Explanations, formulas, visualisations:
- Lena Voita's blog: Language Modelling
- Eisenstein 6 (ignore details of NN architectures for now)
- Jurafsky-Martin 3
A way of modelling language computationally is to view it as a code sequence, that is a sequence of symbols generated by an encoder in the sense of information theory. By observing the sequences and looking for regularities in it, we model the encoder.
Initially, this approach to language modelling concerned only the form of language, that is the rules of grammar. A famous example showing the difference between the form and the content is the following sentence by Noam Chomsky:
Colorless green ideas sleep furiously.
We judge this sentence as correctly formed, although it does not mean anything. If we would strip off the formal units, the sentence would sound like this:
Color green idea sleep furious.
Or we could give all the words the same form:
Colorless greenless idealess sleepless furiousless.
Or we could shuffle the order:
Sleep colorless furiously ideas green.
Sleep color furious idea green.
Sleepless colorless furiousless idealess greenless.
Only the first sentence is grammatical, all the other versions are not. When we say we model the form of language, we make predictions on what combinations of words (or subword units) are grammatical regardless of whether these sequences have a meaning.
We model the form of sequences by calculating the probability of a sequence.
In statistical modelling, we decompose sequences into n-grams. The probability of the sequence is a product of the n-gram probabilities, which are estimated on a large corpus using n-gram counts (maximum likelihood estimation).
We typically do not model the subword structure in statistical models, word-level tokens are taken as discrete, atomic units. What n-gram modelling shows is the probability of joint occurrence of several words in a given order. The order of words is thus the main aspect of grammaticality targetted by statistical models.
Modelling the probability of a sequence in this way was useful for speech-to-text conversion, machine translation and grammar checking.
Estimating n-gram probabilities is harder than it sounds - the longer the n-gram, the harder the estimation. Real statistical models employ various techniques to overcome the problem of estimation:
- Smoothing: re-distributing the probability over unobserved items
- Back-off: combining the probabilities of different n-gram orders
- Out-of-vocabulary words (OOV): we can never have a finite word-level vocabulary.
The main limitation is that the decomposition of texts into n-grams is too simplistic: not possible to capture long-distance dependences.
Neural networks started being used for estimating the probability of sequences in early 2000s. At that time, the task was seen exactly as before: scoring the grammaticality of a sequence of words. The first models were recurrent networks (RNNs) trained on the task of predicting the next word.
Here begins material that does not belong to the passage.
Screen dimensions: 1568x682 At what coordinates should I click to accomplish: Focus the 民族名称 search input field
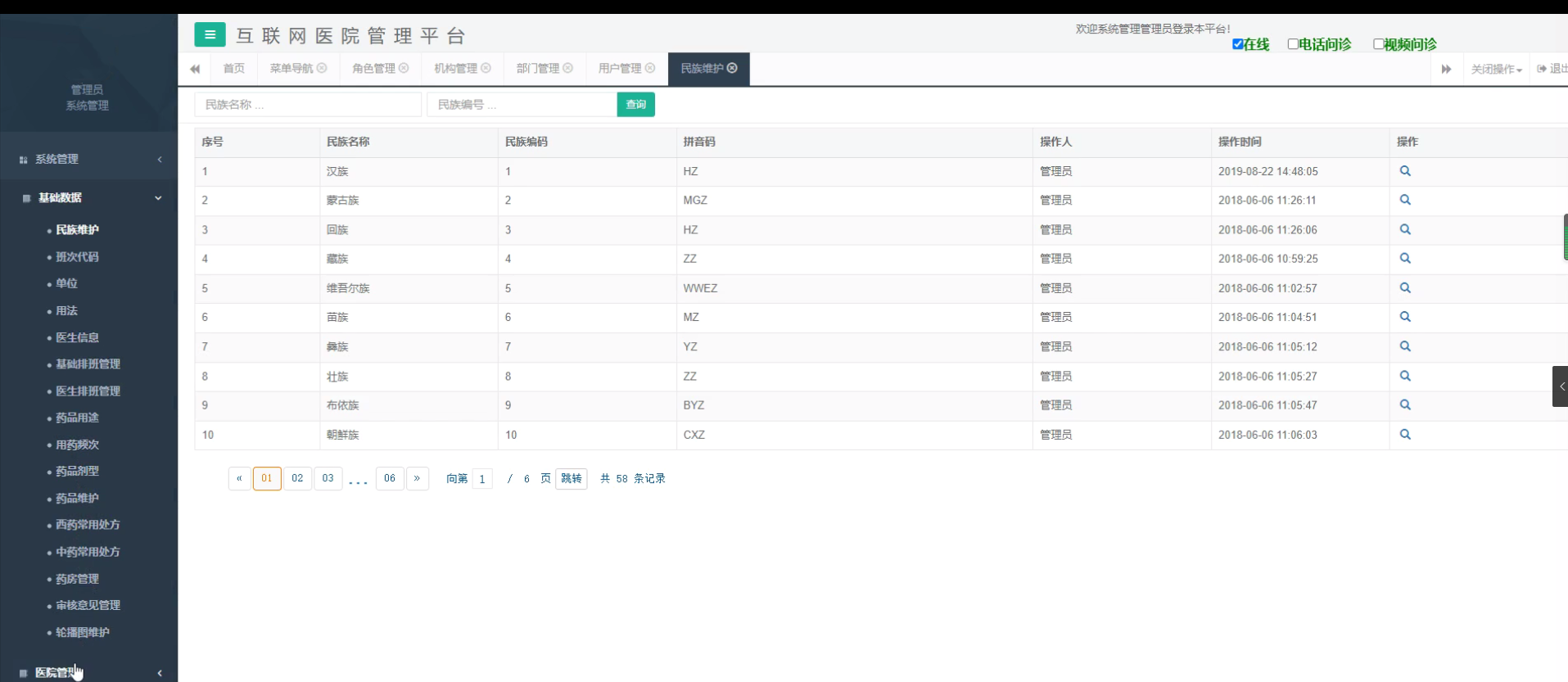(308, 105)
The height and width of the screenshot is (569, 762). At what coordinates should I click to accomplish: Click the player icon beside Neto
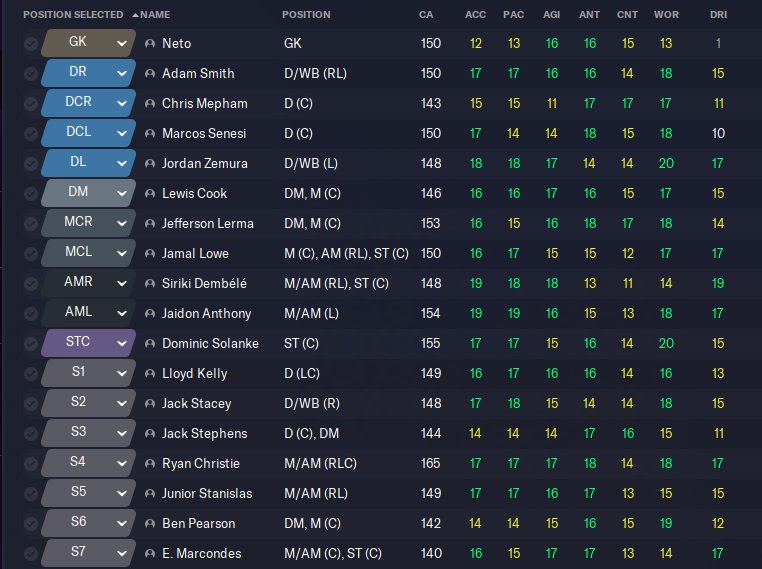pos(150,44)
The most important difference between statistical and (early) neural models:
- Full history: because the hidden recurrent states contain the information on the history of a sequence, there is no need to decompose into n-grams
- Representation (embedding): to predict the next word, neural networks need to represent the words in a continuous feature space
The last point was crucial for generalising the use of language models beyond grammaticality - the representations are the content. So, in order to predict the next word, we actually model the meaning of all words, not just the form of the sequence.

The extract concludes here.